API: numeric_only in Series ops behavior · Issue #47500 · pandas-dev/pandas (original) (raw)
Part of #46560
For Series and SeriesGroupBy ops (and perhaps others like resample, rolling, window, expanding, ewm), there is an inconsistency when numeric_only is passed to ops that have it as an argument:
ser = pd.Series([1, 2, 3])
print(ser.mean(numeric_only=True))
# Raises `NotImplementedError: Series.mean does not implement numeric_only.`
print(ser.mean(numeric_only=False))
# 2.0
print(ser.groupby([0, 0, 1]).mean(numeric_only=True))
# 0 1.5
# 1 3.0
# dtype: float64
print(ser.groupby([0, 0, 1]).mean(numeric_only=False))
# 0 1.5
# 1 3.0
# dtype: float64
I see three possible options:
- Ops raise NotImplementedError if numeric_only is truthy (the Series behavior)

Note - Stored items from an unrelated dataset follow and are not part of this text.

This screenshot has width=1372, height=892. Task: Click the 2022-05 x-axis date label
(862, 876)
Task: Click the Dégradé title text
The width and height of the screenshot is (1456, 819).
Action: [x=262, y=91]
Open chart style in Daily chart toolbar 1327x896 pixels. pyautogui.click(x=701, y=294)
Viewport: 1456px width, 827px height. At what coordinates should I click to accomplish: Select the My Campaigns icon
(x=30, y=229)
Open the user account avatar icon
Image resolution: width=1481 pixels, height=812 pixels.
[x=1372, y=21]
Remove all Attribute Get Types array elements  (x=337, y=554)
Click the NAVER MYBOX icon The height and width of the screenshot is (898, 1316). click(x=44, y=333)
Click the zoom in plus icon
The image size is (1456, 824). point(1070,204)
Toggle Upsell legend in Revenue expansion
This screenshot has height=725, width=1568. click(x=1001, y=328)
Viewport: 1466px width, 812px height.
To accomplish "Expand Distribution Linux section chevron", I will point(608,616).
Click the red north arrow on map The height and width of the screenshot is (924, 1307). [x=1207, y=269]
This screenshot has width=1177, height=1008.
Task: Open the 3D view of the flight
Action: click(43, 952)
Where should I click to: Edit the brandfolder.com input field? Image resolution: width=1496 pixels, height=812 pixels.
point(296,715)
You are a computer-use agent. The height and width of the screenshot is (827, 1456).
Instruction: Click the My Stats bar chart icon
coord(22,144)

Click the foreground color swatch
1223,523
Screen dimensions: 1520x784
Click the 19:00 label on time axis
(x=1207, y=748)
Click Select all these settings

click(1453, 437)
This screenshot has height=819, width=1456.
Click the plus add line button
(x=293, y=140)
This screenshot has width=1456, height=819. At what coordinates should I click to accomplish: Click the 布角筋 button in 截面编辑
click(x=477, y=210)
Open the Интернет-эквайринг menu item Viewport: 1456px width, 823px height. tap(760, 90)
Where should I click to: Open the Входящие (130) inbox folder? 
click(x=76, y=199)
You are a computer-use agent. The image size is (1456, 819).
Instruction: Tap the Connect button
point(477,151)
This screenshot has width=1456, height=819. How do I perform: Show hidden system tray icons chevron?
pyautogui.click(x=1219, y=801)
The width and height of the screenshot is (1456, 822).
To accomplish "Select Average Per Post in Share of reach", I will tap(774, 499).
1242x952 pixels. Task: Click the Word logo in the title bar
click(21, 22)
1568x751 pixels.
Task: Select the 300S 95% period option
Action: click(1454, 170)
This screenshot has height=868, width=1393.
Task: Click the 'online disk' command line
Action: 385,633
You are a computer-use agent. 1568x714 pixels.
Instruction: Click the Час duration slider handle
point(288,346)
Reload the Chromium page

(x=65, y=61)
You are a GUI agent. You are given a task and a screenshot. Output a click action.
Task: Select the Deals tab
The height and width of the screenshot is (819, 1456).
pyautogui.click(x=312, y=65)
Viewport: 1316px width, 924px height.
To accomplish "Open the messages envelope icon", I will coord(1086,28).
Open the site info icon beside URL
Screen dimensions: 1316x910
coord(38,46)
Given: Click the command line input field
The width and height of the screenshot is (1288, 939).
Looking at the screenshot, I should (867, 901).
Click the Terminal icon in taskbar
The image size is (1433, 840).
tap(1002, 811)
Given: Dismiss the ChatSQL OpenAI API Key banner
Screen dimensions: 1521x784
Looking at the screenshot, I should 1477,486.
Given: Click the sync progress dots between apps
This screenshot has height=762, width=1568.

- Ops ignore numeric_only when the dtype is numeric (the SeriesGroupBy behavior)
- Ops raise if anything is passed (I don't know of any ops that act like this currently)
I am in favor of 1 - I view passing in numeric_only=True
as erroneous; it doesn't make sense to request this from a Series even if it is a no-op. On the other hand, I view passing in numeric_only=False
as "requesting nothing", though perhaps it is slightly odd. Option 1 would also allow the default to be False across all ops (in pandas 2.0).